(What to do):
[1] In the saved entries, rename "Task" to "Goal" starting with the line with "Task: Open the Další informace link" and going on through the end of the entries, with everything else left as is. Give back only those lines, without the pictures.
[2] Write what comes next in the forum thread on Problem 40.

(Text shown):
= = = = = = =
Problem 40 - Page 2

ThePerfectHacker · #11 $Old$ 11-11-2007, 10:07 AM

Quote:

Originally Posted by CaptainBlank $View Post$

These proofs are thinly disguised use of the Stone-Weierstrass theorem.

You got the main part right! Weierstrass theorem is the secret trick here.

Quote:

Originally Posted by Jhevon

Now i can see where the problem here would be, the "obviously" part.

It is really not that obvious.

Quote:

Originally Posted by janvdl $View Post$

1.) $(\frac{1}{2007} + \frac{1}{2007}) \times (\frac{1}{2007} + \frac{1}{2007})$

= $\frac{4}{4028049}$

= $\frac{1}{1007012,25}$

How did you get that? My solution is much longer.

janvdl · #12 $Old$ 11-11-2007, 11:32 AM

Quote:

Originally Posted by ThePerfectHacker $View Post$

How did you get that? My solution is much longer.
= = = = = = =
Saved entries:

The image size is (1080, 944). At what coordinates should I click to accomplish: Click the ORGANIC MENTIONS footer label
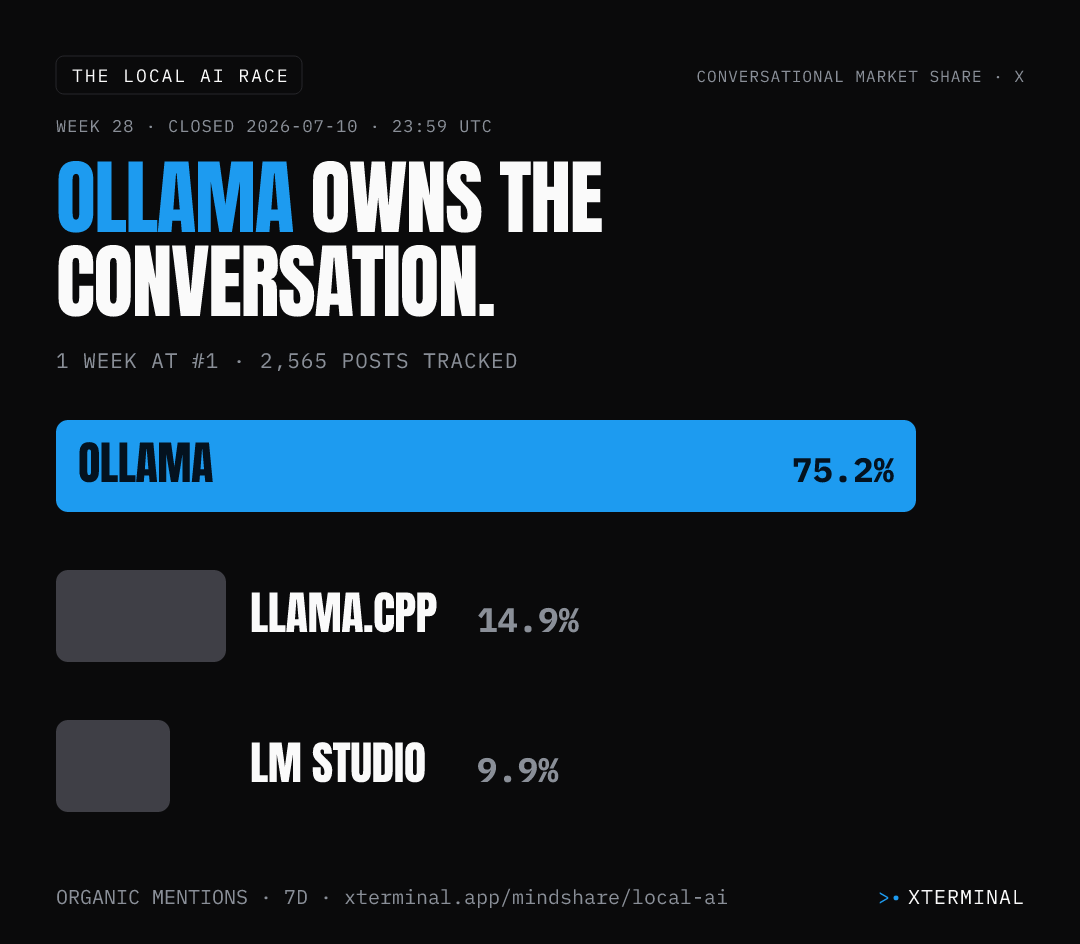coord(152,897)
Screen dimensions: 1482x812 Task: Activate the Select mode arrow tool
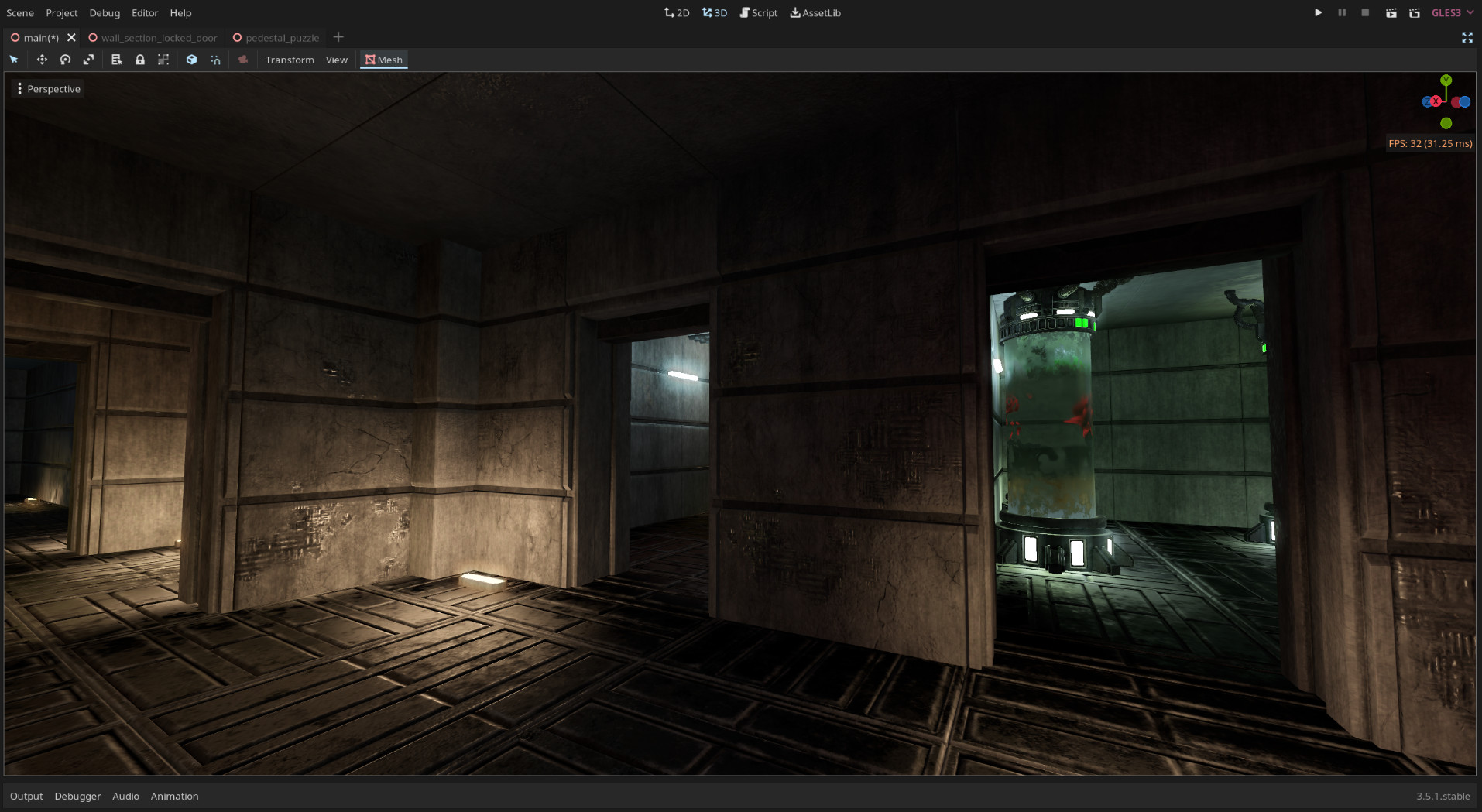pos(13,60)
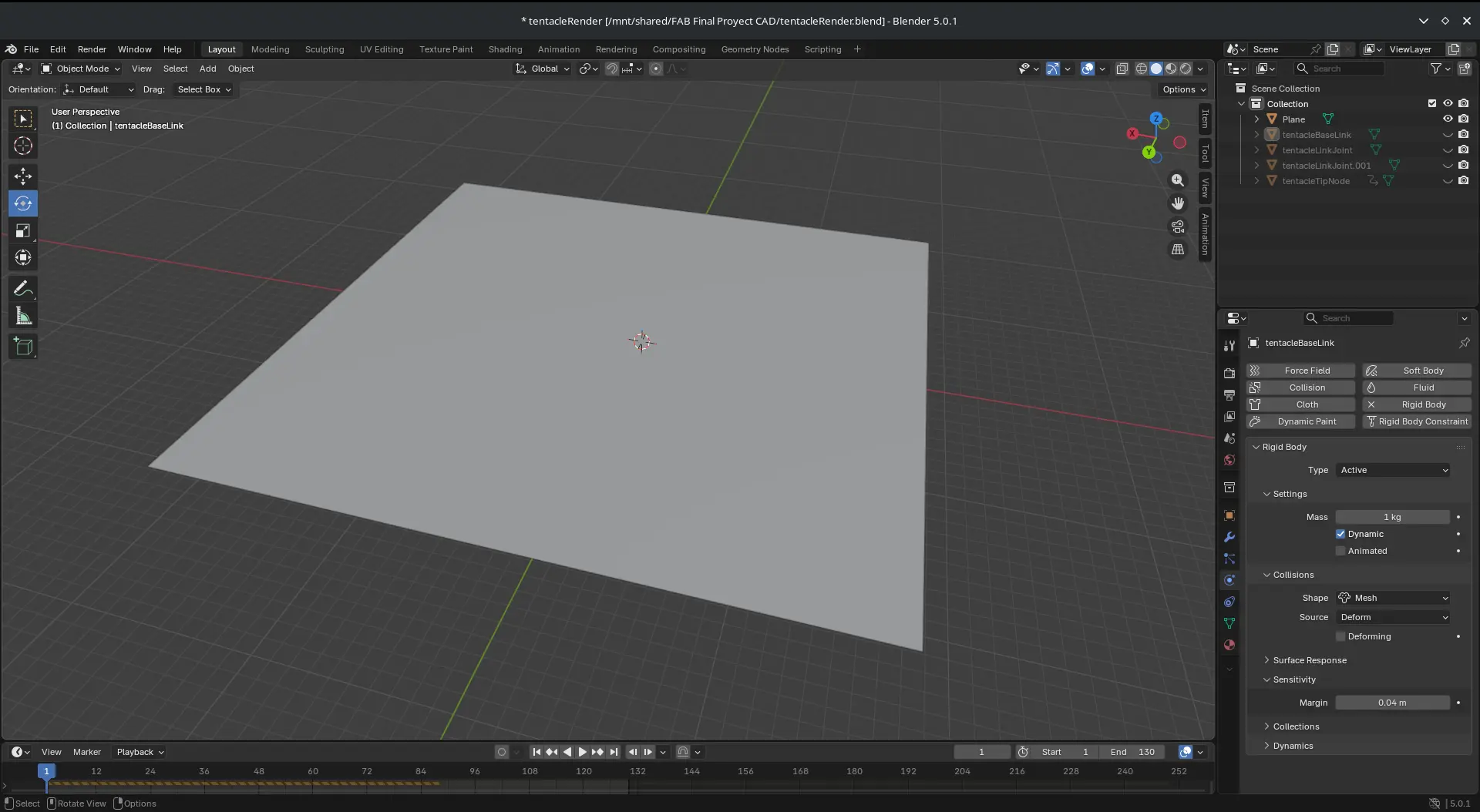The image size is (1480, 812).
Task: Open the rigid body Type dropdown
Action: click(1393, 470)
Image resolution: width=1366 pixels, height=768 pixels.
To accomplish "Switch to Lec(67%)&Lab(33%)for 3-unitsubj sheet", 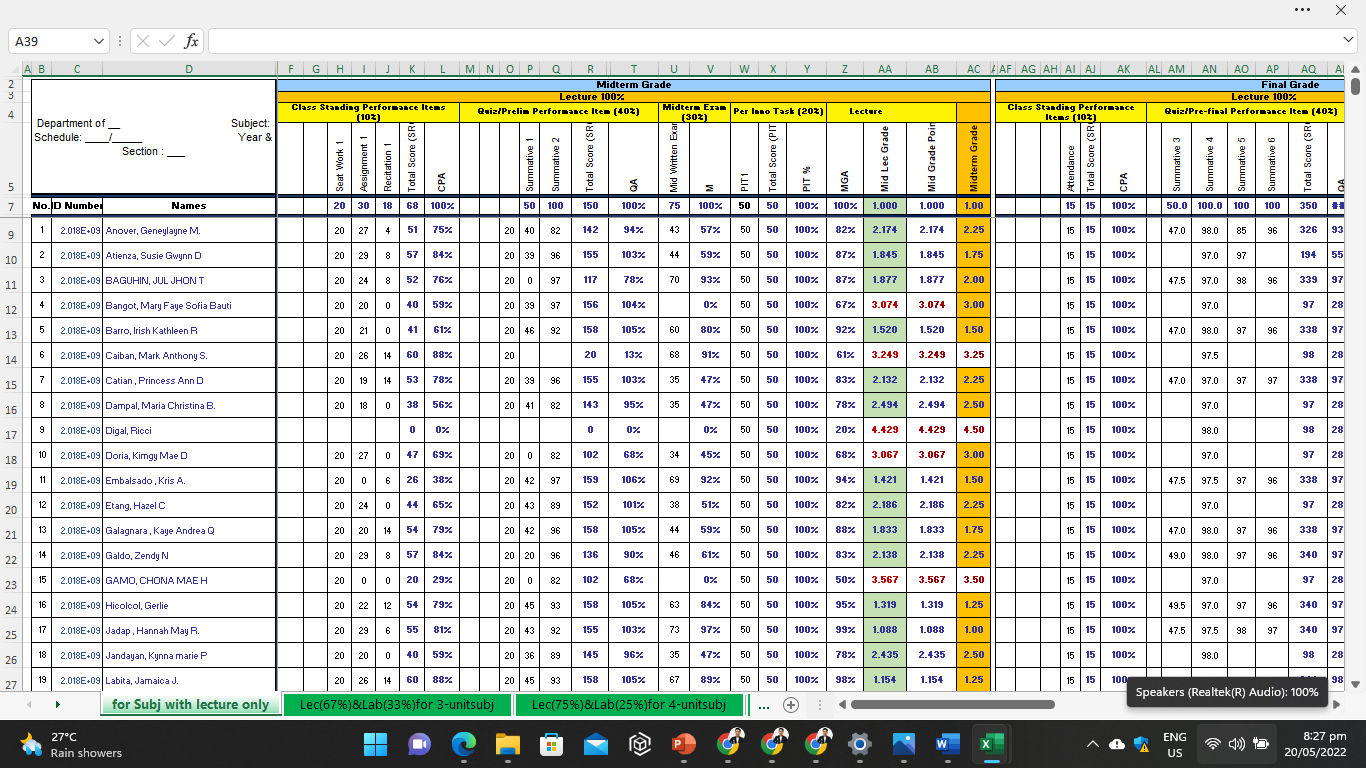I will 397,705.

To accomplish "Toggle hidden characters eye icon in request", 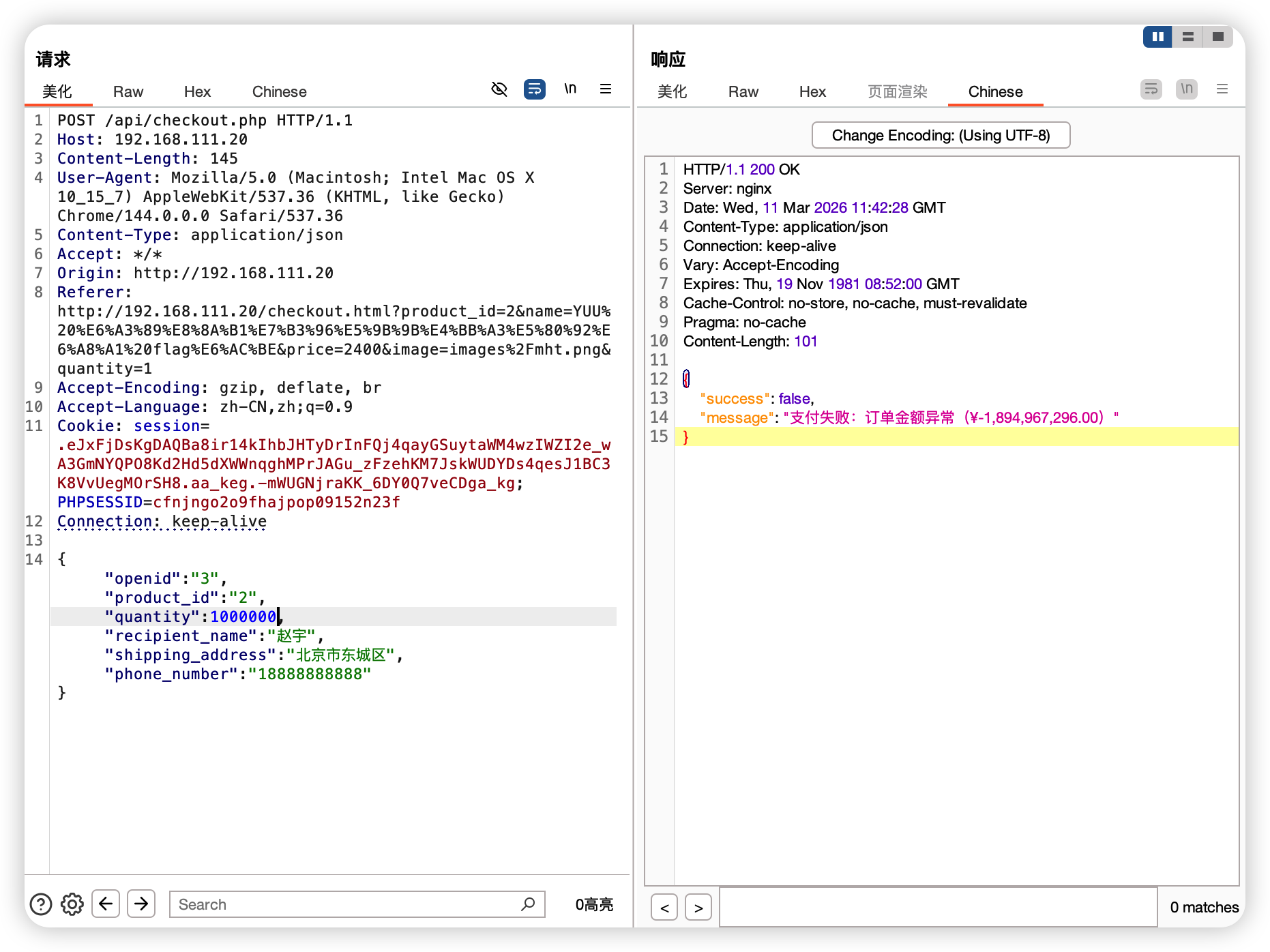I will [x=499, y=89].
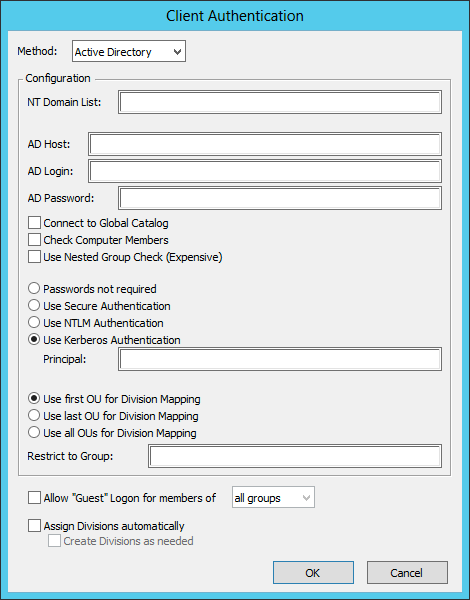
Task: Open the Method dropdown showing Active Directory
Action: point(129,51)
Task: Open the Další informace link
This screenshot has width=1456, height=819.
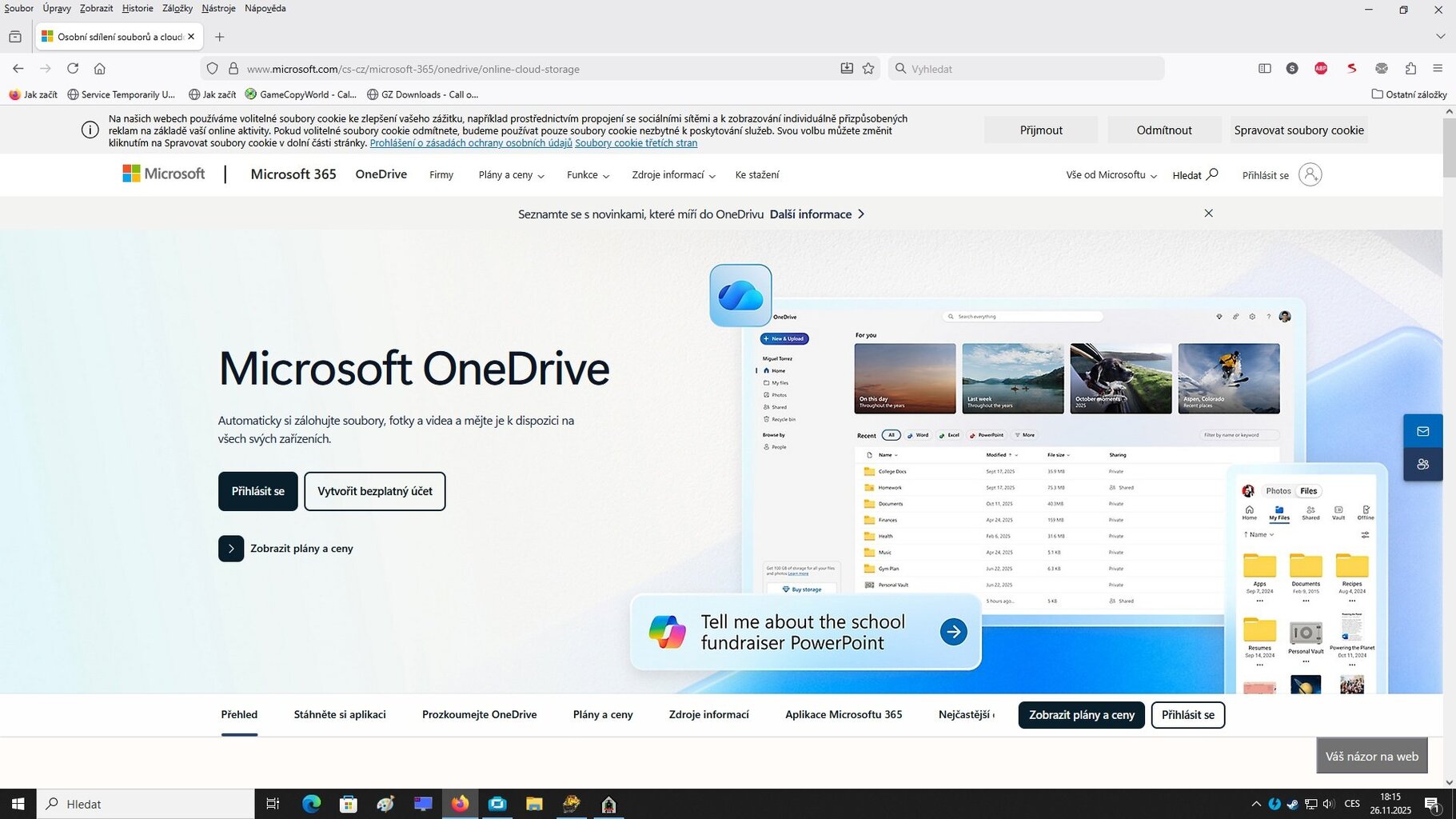Action: point(816,214)
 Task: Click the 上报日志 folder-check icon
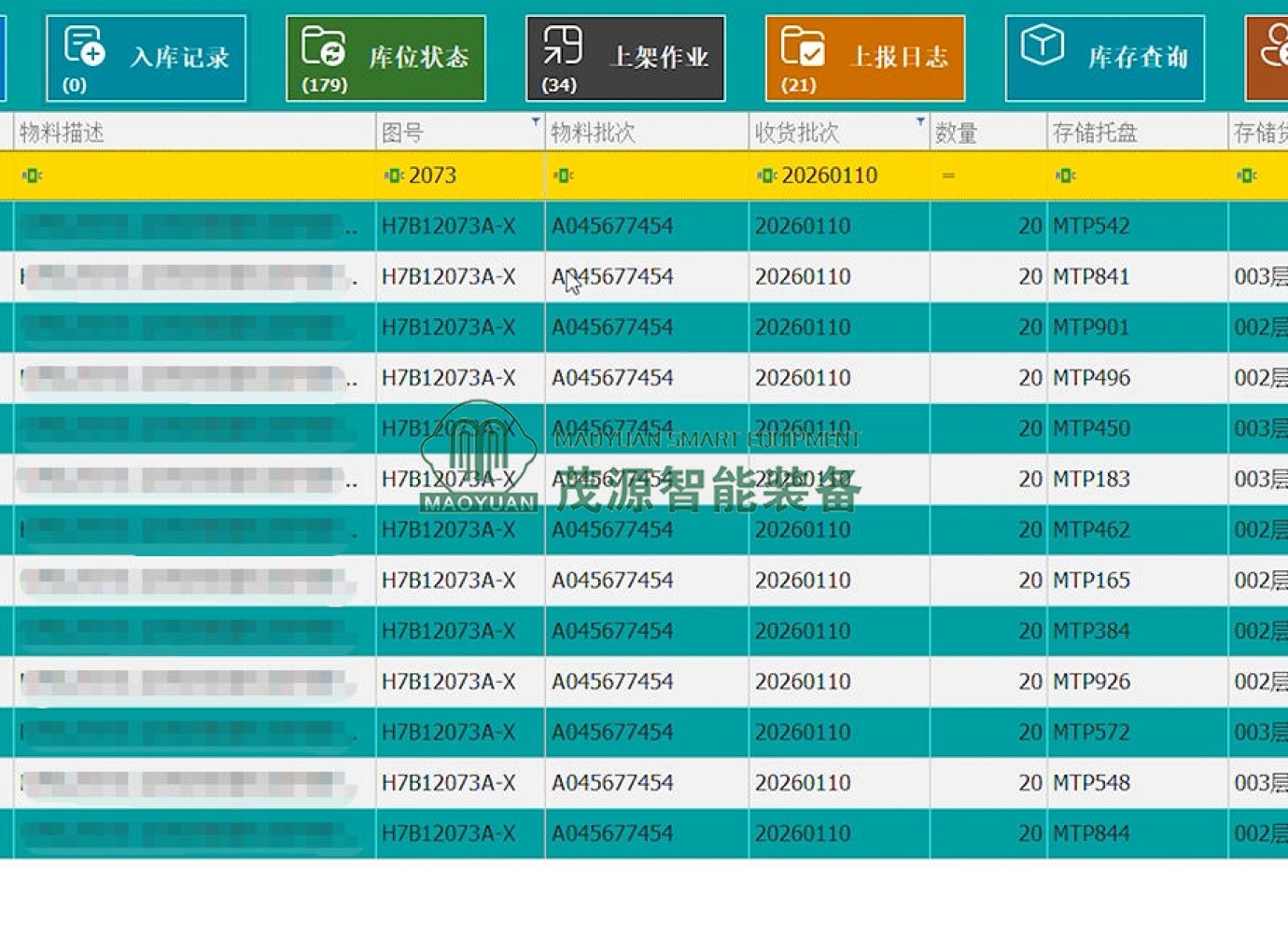tap(802, 46)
= = = = = = =
(Answers to the exercises):
[1]
Goal: Open the Další informace link
This screenshot has width=1456, height=819.
Action: point(816,214)
 Goal: Click the 上报日志 folder-check icon
tap(802, 46)

[2]
Haha, i guess what matters is if we got the same answer? And if mine is right?

ThePerfectHacker · #13 $Old$ 11-11-2007, 01:34 PM

Quote:

Originally Posted by janvdl $View Post$

Haha, i guess what matters is if we got the same answer? And if mine is right?

I have no idea what the answer is, I only created the problem and thus know how to solve it. I did not fully solve it.

Jhevon · #14 $Old$ 11-11-2007, 01:50 PM

Quote:

Originally Posted by ThePerfectHacker $View Post$

You got the main part right! Weierstrass theorem is the secret trick here.

are you saying we should approximate f(x) - g(x) with some other polynomial, say h(x), and show that we must have h(x) = 0 ?

ThePerfectHacker · #15 $Old$ 11-11-2007, 01:56 PM

Quote:

Originally Posted by Jhevon $View Post$

are you saying we should approximate f(x) - g(x) with some other polynomial, say h(x), and show that we must have h(x) = 0 ?

Hint: If $f(x)$ is continous on $[0,1]$ then there exists a sequence of polynomial $p_n(x)$ that converge uniformly to $f(x)$ . (That is the Stone-Weierstrass theorem).

kalagota · #16 $Old$ 11-13-2007, 07:08 AM

okay, i don't know yet what those theorems are.. Ü
but can you check this out.. (i think, this disproves the statement)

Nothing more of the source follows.